The almost 38,000 fans at the stadium in Wellington, New Zealand cheered on their team loudly. A few Filipino fans were also there, but their cheers didn’t really get through. But that changed after just under half an hour when Sara Eggesvik sent a sharp cross from the right into the penalty area. Striker Sarina Bolden beat two New Zealanders in the six-yard box and headed the ball into the goal to make it 1-0. “I can’t believe what we’ve achieved,” said crosser Eggesvik in tears after the final whistle. “It shows that we can achieve great things.”
McDaniel: “We are so happy”
It was the first World Cup goal for the Philippines, who are in Australia and New Zealand for the first time at a World Cup finals. In addition to the loud cheers of the players, especially the goal scorer, a small group in the stands could be heard exuberantly waving the Philippine flags. “We won our first game. I couldn’t be happier,” said goalkeeper Olivia McDaniel. “It means everything to us and our country. We are so happy.”
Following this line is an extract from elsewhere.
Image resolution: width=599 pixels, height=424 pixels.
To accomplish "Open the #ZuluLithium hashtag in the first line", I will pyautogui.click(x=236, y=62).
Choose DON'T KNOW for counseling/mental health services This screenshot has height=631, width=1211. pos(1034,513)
The Asian women’s coach, Australia’s Alen Stajcic, summed it up with satisfaction: “It was very emotional, it’s unbelievable. It was perhaps the greatest success for the Philippines in a team sport. Of course we also needed a bit of luck, but we also worked our way into luck with our style of play.”
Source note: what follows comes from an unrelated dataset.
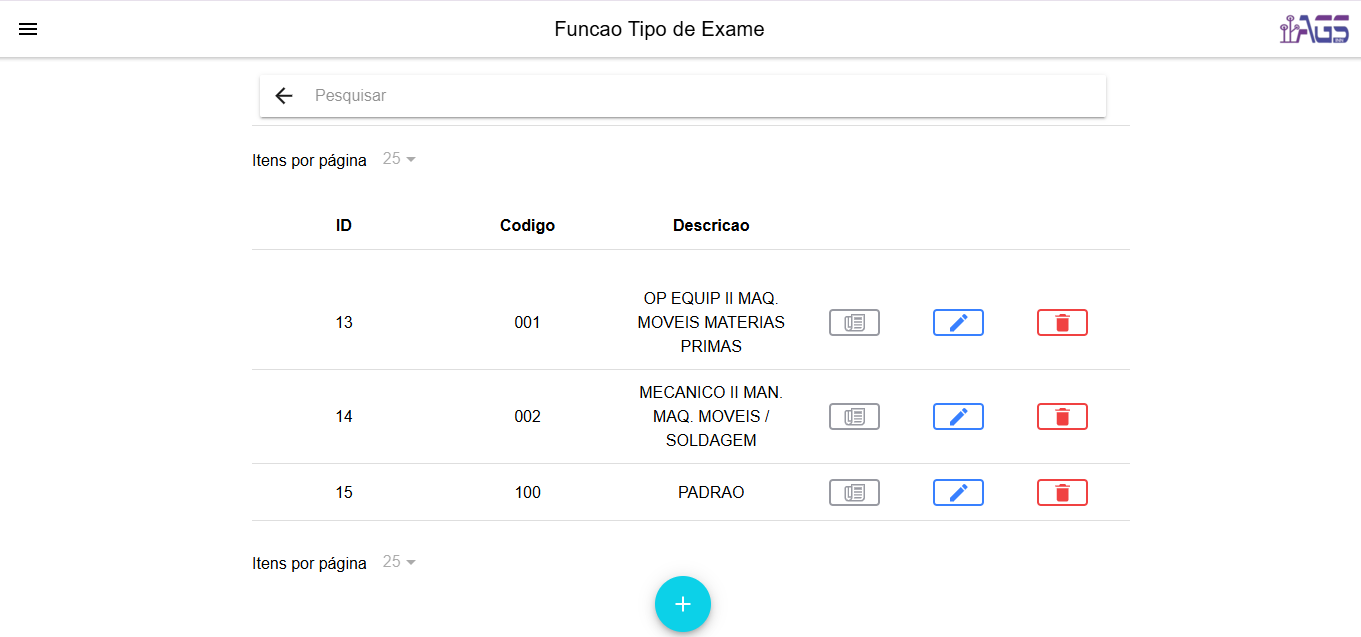Delete the row with ID 14

(1062, 417)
Best football team in the region
For the “Malditas”, who had played no role internationally until last year, the last few months have been like a big football dream. Ever since national coach Stajcic has focused primarily on Filipinas living abroad, the success curve has been going up. In 2022, the team won the Southeast Asia championship for the first time – with a 3-0 final victory against the regional football powerhouse Thailand. Then the Philippines bought the ticket for the World Cup, the euphoria in the country knew no bounds.
President Ferdinand Marcos Junior even invited the whole team to his official residence. “It’s the sacrifices and hard training that have been made over the years. I can only imagine how hard it was to train during the pandemic,” said the head of state. “You make us proud – of yourselves, and of being Filipino.”
The players want to add another chapter to the previous success story. The Philippines had lost 2-0 to Switzerland, coached by former German international Inka Grings. But now everything is open again in the group, the outsider smells morning air at the end of the preliminary round. In the group final, the players of the Philippines meet the team of Norway in Auckland. In the other group game, World Cup hosts New Zealand and Switzerland will face off in Dunedin.